If you have CRS, your doctor may pause your Epkinly treatment until your symptoms get better. But if you have severe CRS, your doctor may recommend stopping treatment with Epkinly altogether.

Risk of immune effector cell-associated neurotoxicity syndrome.

Epkinly can cause a serious side effect called immune effector cell-associated neurotoxicity syndrome (ICANS). ICANS causes symptoms that involve your brain and nerves.

In clinical trials, ICANS wasn’t common with Epkinly. Most cases were mild. But on rare occasions, this side effect can be severe or even life threatening.

ICANS can occur up to 2 weeks after receiving a dose of Epkinly. It can cause various symptoms that usually get better in a few days with supportive treatment. Symptoms of ICANS may include:

  • confusion
  • sleepiness
  • tiredness or low energy
  • memory problems
  • muscle weakness
  • tremor
  • problems with speech or writing
  • seizures

If you have symptoms of ICANS while receiving Epkinly, tell your doctor right away.
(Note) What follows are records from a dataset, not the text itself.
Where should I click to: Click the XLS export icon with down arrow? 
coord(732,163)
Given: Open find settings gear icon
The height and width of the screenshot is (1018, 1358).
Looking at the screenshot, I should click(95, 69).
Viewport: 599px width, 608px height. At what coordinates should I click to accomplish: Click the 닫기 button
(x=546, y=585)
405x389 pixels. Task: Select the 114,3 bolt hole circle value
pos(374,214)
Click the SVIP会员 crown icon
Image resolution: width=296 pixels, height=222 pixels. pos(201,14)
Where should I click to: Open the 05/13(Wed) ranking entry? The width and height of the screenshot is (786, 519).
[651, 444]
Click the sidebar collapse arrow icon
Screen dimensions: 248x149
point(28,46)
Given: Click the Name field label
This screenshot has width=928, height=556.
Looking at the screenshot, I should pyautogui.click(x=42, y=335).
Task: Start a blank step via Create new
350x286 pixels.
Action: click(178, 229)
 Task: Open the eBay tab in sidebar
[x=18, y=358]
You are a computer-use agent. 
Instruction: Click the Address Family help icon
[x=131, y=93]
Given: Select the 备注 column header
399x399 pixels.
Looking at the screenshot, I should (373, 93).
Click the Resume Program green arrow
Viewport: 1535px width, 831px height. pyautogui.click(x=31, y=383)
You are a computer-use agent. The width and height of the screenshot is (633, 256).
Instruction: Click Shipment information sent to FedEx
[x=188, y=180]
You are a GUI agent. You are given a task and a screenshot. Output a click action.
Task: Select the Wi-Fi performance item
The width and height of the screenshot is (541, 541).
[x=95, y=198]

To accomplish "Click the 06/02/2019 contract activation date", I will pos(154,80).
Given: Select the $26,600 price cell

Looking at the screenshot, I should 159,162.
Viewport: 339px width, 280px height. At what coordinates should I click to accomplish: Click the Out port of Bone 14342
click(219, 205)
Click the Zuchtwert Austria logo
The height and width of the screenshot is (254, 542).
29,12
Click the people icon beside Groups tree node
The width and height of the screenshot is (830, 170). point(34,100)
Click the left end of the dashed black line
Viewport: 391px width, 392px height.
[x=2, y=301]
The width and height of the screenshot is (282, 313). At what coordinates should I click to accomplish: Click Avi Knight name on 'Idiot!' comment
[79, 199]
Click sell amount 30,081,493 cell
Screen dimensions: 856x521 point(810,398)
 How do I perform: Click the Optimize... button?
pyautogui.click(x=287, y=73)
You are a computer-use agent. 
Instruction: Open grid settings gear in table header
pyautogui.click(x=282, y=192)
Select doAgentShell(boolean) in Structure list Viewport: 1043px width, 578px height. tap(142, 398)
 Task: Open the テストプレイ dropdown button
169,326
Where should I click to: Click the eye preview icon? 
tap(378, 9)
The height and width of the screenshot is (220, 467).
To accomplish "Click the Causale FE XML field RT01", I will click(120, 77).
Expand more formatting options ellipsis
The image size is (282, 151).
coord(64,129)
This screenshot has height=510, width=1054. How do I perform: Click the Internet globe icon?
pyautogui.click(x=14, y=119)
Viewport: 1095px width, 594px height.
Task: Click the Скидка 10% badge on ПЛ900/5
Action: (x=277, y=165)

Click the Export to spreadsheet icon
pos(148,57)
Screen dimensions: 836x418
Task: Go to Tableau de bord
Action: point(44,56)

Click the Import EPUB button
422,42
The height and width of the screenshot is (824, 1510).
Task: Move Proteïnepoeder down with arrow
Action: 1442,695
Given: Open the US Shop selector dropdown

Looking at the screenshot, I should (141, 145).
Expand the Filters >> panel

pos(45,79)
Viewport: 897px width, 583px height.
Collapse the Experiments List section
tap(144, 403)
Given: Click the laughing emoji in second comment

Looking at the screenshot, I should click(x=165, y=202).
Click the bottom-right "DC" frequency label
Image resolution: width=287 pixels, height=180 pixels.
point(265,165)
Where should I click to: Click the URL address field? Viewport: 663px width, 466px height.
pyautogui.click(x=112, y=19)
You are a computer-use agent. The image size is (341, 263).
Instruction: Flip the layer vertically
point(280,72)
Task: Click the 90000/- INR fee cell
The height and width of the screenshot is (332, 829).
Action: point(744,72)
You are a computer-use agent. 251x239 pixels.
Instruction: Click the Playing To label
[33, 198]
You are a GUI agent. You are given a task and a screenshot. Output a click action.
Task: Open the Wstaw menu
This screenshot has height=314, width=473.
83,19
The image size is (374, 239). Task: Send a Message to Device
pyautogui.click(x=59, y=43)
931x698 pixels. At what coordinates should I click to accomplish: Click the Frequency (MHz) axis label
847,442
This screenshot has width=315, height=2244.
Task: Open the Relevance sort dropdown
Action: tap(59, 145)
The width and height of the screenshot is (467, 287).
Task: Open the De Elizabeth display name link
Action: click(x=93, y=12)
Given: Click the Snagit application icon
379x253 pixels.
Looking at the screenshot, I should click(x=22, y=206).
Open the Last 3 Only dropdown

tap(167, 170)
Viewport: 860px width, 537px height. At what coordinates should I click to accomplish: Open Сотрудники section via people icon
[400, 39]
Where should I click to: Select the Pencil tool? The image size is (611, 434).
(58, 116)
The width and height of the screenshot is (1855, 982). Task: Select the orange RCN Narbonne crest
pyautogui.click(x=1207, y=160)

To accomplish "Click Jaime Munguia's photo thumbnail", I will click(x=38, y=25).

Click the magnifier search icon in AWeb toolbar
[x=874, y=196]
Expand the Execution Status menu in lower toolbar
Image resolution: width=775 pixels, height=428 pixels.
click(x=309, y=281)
Your doctor will determine if you need to be treated in a hospital. You should not drive or operate dangerous machinery until your symptoms are managed.

If you have ICANS, your doctor may pause your Epkinly treatment until your symptoms get better. But if you have severe ICANS, your doctor may recommend stopping treatment with Epkinly altogether.

Other precautions

Before taking Epkinly, discuss your health history with your doctor. Epkinly may not be right for you if you have certain medical conditions or other factors affecting your health. Be sure to talk with your doctor if any of the following apply to you:

  • current infections or past infections that keep coming back
  • severe liver or kidney problems
  • previous allergic reaction to this or a similar drug
  • pregnancy
  • breastfeeding

Note: For more information about the potential negative effects of Epkinly, see the “Epkinly side effects” section above.

Disclaimer: Medical News Today has made every effort to make certain that all information is factually correct, comprehensive, and up to date. However, this article should not be used as a substitute for the knowledge and expertise of a licensed healthcare professional. You should always consult your doctor or another healthcare professional before taking any medication. The drug information contained herein is subject to change and is not intended to cover all possible uses, directions, precautions, warnings, drug interactions, allergic reactions, or adverse effects. The absence of warnings or other information for a given drug does not indicate that the drug or drug combination is safe, effective, or appropriate for all patients or all specific uses.